• **GOAL OF THE EXERCISE**
Please reproduce the listing below line for line, leaving every character unchanged.

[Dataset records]
++++
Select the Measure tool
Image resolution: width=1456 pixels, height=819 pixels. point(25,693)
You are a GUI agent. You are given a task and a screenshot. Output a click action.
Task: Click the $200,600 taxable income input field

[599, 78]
++++
• **REPLY**
Select the Measure tool
Image resolution: width=1456 pixels, height=819 pixels. point(25,693)
You are a GUI agent. You are given a task and a screenshot. Output a click action.
Task: Click the $200,600 taxable income input field

[599, 78]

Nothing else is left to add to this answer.